(Records contained in a dataset)
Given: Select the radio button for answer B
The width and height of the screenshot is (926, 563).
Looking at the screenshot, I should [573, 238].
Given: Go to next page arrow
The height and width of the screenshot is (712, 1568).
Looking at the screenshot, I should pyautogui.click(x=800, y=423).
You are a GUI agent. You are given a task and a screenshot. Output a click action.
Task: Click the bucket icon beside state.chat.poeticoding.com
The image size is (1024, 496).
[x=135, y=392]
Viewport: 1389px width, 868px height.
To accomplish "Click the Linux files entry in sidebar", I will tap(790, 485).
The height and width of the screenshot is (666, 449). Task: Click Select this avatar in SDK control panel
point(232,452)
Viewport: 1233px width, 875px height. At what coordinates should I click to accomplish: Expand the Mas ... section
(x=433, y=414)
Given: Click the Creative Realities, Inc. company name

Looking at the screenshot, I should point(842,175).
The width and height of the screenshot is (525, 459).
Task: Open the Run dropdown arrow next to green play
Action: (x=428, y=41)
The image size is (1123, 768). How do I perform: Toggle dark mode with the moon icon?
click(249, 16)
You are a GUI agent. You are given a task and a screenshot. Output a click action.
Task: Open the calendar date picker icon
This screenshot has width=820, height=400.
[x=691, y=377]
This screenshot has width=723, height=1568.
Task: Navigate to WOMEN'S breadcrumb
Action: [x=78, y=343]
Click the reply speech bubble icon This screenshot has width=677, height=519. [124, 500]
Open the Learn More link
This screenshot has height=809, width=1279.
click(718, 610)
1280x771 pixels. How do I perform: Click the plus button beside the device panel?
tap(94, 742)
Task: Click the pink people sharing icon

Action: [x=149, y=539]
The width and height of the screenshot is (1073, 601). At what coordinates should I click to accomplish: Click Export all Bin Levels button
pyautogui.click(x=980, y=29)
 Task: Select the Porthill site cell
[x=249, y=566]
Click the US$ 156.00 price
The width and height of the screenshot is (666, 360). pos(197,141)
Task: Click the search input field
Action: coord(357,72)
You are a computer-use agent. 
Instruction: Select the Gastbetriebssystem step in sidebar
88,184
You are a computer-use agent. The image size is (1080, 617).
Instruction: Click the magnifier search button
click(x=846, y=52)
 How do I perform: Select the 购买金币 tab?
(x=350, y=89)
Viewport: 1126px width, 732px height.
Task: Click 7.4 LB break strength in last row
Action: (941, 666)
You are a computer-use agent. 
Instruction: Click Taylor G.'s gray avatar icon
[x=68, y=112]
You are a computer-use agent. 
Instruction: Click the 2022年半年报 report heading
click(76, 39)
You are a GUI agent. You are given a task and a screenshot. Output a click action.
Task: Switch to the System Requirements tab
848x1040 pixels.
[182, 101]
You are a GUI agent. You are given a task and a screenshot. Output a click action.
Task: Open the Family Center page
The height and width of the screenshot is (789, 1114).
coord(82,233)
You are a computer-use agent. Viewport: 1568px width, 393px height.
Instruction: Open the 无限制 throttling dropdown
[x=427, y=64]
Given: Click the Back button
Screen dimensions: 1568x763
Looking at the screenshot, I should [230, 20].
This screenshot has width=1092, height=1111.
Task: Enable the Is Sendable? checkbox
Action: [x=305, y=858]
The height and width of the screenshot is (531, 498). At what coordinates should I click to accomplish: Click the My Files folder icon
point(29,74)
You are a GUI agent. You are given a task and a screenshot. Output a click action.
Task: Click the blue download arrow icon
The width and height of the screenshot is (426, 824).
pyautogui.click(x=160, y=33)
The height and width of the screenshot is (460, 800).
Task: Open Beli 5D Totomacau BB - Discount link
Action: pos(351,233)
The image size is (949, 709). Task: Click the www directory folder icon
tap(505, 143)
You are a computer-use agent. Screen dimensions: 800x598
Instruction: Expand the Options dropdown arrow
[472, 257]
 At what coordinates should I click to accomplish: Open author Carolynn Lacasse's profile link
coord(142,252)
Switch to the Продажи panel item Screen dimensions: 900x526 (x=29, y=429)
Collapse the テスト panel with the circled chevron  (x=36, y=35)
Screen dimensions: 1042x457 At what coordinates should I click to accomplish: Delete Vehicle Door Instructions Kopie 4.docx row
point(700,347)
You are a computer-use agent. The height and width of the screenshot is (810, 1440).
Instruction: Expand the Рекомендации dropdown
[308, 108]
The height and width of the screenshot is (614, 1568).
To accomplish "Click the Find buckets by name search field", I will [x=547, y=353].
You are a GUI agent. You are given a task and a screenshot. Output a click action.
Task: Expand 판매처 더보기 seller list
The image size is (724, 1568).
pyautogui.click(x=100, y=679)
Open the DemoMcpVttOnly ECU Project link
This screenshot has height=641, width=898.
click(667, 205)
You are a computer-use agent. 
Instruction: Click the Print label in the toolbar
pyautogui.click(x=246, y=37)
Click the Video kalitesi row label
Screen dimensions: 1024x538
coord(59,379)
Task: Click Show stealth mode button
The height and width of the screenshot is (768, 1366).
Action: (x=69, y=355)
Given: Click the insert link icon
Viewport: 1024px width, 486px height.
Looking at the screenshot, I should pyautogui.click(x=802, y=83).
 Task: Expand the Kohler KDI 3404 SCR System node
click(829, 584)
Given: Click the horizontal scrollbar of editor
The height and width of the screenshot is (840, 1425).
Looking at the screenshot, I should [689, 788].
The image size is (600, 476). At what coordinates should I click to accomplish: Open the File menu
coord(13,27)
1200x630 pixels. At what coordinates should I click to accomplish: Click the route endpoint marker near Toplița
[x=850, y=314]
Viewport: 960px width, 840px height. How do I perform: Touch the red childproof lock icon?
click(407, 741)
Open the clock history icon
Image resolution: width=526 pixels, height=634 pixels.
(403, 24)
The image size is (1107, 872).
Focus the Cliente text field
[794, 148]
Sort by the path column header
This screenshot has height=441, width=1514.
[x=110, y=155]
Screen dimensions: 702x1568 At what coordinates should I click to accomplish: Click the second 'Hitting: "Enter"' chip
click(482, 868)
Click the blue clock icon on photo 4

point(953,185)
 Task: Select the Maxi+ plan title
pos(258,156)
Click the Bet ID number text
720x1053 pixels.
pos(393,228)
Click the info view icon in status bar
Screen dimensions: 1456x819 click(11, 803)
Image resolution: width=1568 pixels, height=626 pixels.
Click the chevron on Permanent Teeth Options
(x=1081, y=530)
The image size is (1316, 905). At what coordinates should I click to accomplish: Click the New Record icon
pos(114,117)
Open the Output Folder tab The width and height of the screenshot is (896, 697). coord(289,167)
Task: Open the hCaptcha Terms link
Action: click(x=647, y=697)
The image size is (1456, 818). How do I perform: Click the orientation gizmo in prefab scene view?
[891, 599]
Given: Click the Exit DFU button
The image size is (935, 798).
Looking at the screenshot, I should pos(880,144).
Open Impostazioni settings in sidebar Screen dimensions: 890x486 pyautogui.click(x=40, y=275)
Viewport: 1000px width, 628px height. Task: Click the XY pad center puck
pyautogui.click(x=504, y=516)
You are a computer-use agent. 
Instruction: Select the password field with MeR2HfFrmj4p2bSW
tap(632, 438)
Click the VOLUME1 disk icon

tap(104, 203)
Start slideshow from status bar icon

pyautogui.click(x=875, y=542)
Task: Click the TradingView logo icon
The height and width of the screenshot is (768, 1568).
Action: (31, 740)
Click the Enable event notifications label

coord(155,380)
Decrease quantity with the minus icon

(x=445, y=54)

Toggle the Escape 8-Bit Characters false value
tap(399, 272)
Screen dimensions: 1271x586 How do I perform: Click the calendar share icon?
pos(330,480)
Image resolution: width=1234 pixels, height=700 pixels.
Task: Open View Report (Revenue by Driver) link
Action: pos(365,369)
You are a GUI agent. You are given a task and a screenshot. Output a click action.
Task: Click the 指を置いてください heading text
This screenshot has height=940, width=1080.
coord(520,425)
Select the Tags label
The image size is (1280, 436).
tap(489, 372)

EXERCISE: Please print out every entry again, exactly as it reads.

WRITTEN REPLY:
Given: Select the radio button for answer B
The width and height of the screenshot is (926, 563).
Looking at the screenshot, I should [573, 238].
Given: Go to next page arrow
The height and width of the screenshot is (712, 1568).
Looking at the screenshot, I should pyautogui.click(x=800, y=423).
You are a GUI agent. You are given a task and a screenshot. Output a click action.
Task: Click the bucket icon beside state.chat.poeticoding.com
The image size is (1024, 496).
[x=135, y=392]
Viewport: 1389px width, 868px height.
To accomplish "Click the Linux files entry in sidebar", I will tap(790, 485).
The height and width of the screenshot is (666, 449). Task: Click Select this avatar in SDK control panel
point(232,452)
Viewport: 1233px width, 875px height. At what coordinates should I click to accomplish: Expand the Mas ... section
(x=433, y=414)
Given: Click the Creative Realities, Inc. company name

Looking at the screenshot, I should point(842,175).
The width and height of the screenshot is (525, 459).
Task: Open the Run dropdown arrow next to green play
Action: (x=428, y=41)
The image size is (1123, 768). How do I perform: Toggle dark mode with the moon icon?
click(249, 16)
You are a GUI agent. You are given a task and a screenshot. Output a click action.
Task: Open the calendar date picker icon
This screenshot has width=820, height=400.
[x=691, y=377]
This screenshot has width=723, height=1568.
Task: Navigate to WOMEN'S breadcrumb
Action: [x=78, y=343]
Click the reply speech bubble icon This screenshot has width=677, height=519. [124, 500]
Open the Learn More link
This screenshot has height=809, width=1279.
click(718, 610)
1280x771 pixels. How do I perform: Click the plus button beside the device panel?
tap(94, 742)
Task: Click the pink people sharing icon

Action: [x=149, y=539]
The width and height of the screenshot is (1073, 601). At what coordinates should I click to accomplish: Click Export all Bin Levels button
pyautogui.click(x=980, y=29)
 Task: Select the Porthill site cell
[x=249, y=566]
Click the US$ 156.00 price
The width and height of the screenshot is (666, 360). pos(197,141)
Task: Click the search input field
Action: coord(357,72)
You are a computer-use agent. 
Instruction: Select the Gastbetriebssystem step in sidebar
88,184
You are a computer-use agent. The image size is (1080, 617).
Instruction: Click the magnifier search button
click(x=846, y=52)
 How do I perform: Select the 购买金币 tab?
(x=350, y=89)
Viewport: 1126px width, 732px height.
Task: Click 7.4 LB break strength in last row
Action: (941, 666)
You are a computer-use agent. 
Instruction: Click Taylor G.'s gray avatar icon
[x=68, y=112]
You are a computer-use agent. 
Instruction: Click the 2022年半年报 report heading
click(76, 39)
You are a GUI agent. You are given a task and a screenshot. Output a click action.
Task: Switch to the System Requirements tab
848x1040 pixels.
[182, 101]
You are a GUI agent. You are given a task and a screenshot. Output a click action.
Task: Open the Family Center page
The height and width of the screenshot is (789, 1114).
coord(82,233)
You are a computer-use agent. Viewport: 1568px width, 393px height.
Instruction: Open the 无限制 throttling dropdown
[x=427, y=64]
Given: Click the Back button
Screen dimensions: 1568x763
Looking at the screenshot, I should [230, 20].
This screenshot has width=1092, height=1111.
Task: Enable the Is Sendable? checkbox
Action: [x=305, y=858]
The height and width of the screenshot is (531, 498). At what coordinates should I click to accomplish: Click the My Files folder icon
point(29,74)
You are a GUI agent. You are given a task and a screenshot. Output a click action.
Task: Click the blue download arrow icon
The width and height of the screenshot is (426, 824).
pyautogui.click(x=160, y=33)
The height and width of the screenshot is (460, 800).
Task: Open Beli 5D Totomacau BB - Discount link
Action: pos(351,233)
The image size is (949, 709). Task: Click the www directory folder icon
tap(505, 143)
You are a computer-use agent. Screen dimensions: 800x598
Instruction: Expand the Options dropdown arrow
[472, 257]
 At what coordinates should I click to accomplish: Open author Carolynn Lacasse's profile link
coord(142,252)
Switch to the Продажи panel item Screen dimensions: 900x526 (x=29, y=429)
Collapse the テスト panel with the circled chevron  (x=36, y=35)
Screen dimensions: 1042x457 At what coordinates should I click to accomplish: Delete Vehicle Door Instructions Kopie 4.docx row
point(700,347)
You are a computer-use agent. The height and width of the screenshot is (810, 1440).
Instruction: Expand the Рекомендации dropdown
[308, 108]
The height and width of the screenshot is (614, 1568).
To accomplish "Click the Find buckets by name search field", I will [x=547, y=353].
You are a GUI agent. You are given a task and a screenshot. Output a click action.
Task: Expand 판매처 더보기 seller list
The image size is (724, 1568).
pyautogui.click(x=100, y=679)
Open the DemoMcpVttOnly ECU Project link
This screenshot has height=641, width=898.
click(667, 205)
You are a computer-use agent. 
Instruction: Click the Print label in the toolbar
pyautogui.click(x=246, y=37)
Click the Video kalitesi row label
Screen dimensions: 1024x538
coord(59,379)
Task: Click Show stealth mode button
The height and width of the screenshot is (768, 1366).
Action: (x=69, y=355)
Given: Click the insert link icon
Viewport: 1024px width, 486px height.
Looking at the screenshot, I should pyautogui.click(x=802, y=83).
 Task: Expand the Kohler KDI 3404 SCR System node
click(829, 584)
Given: Click the horizontal scrollbar of editor
The height and width of the screenshot is (840, 1425).
Looking at the screenshot, I should [689, 788].
The image size is (600, 476). At what coordinates should I click to accomplish: Open the File menu
coord(13,27)
1200x630 pixels. At what coordinates should I click to accomplish: Click the route endpoint marker near Toplița
[x=850, y=314]
Viewport: 960px width, 840px height. How do I perform: Touch the red childproof lock icon?
click(407, 741)
Open the clock history icon
Image resolution: width=526 pixels, height=634 pixels.
(403, 24)
The image size is (1107, 872).
Focus the Cliente text field
[794, 148]
Sort by the path column header
This screenshot has height=441, width=1514.
[x=110, y=155]
Screen dimensions: 702x1568 At what coordinates should I click to accomplish: Click the second 'Hitting: "Enter"' chip
click(482, 868)
Click the blue clock icon on photo 4

point(953,185)
 Task: Select the Maxi+ plan title
pos(258,156)
Click the Bet ID number text
720x1053 pixels.
pos(393,228)
Click the info view icon in status bar
Screen dimensions: 1456x819 click(11, 803)
Image resolution: width=1568 pixels, height=626 pixels.
Click the chevron on Permanent Teeth Options
(x=1081, y=530)
The image size is (1316, 905). At what coordinates should I click to accomplish: Click the New Record icon
pos(114,117)
Open the Output Folder tab The width and height of the screenshot is (896, 697). coord(289,167)
Task: Open the hCaptcha Terms link
Action: click(x=647, y=697)
The image size is (1456, 818). How do I perform: Click the orientation gizmo in prefab scene view?
[891, 599]
Given: Click the Exit DFU button
The image size is (935, 798).
Looking at the screenshot, I should pos(880,144).
Open Impostazioni settings in sidebar Screen dimensions: 890x486 pyautogui.click(x=40, y=275)
Viewport: 1000px width, 628px height. Task: Click the XY pad center puck
pyautogui.click(x=504, y=516)
You are a computer-use agent. 
Instruction: Select the password field with MeR2HfFrmj4p2bSW
tap(632, 438)
Click the VOLUME1 disk icon

tap(104, 203)
Start slideshow from status bar icon

pyautogui.click(x=875, y=542)
Task: Click the TradingView logo icon
The height and width of the screenshot is (768, 1568).
Action: (31, 740)
Click the Enable event notifications label

coord(155,380)
Decrease quantity with the minus icon

(x=445, y=54)

Toggle the Escape 8-Bit Characters false value
tap(399, 272)
Screen dimensions: 1271x586 How do I perform: Click the calendar share icon?
pos(330,480)
Image resolution: width=1234 pixels, height=700 pixels.
Task: Open View Report (Revenue by Driver) link
Action: pos(365,369)
You are a GUI agent. You are given a task and a screenshot. Output a click action.
Task: Click the 指を置いてください heading text
This screenshot has height=940, width=1080.
coord(520,425)
Select the Tags label
The image size is (1280, 436).
tap(489, 372)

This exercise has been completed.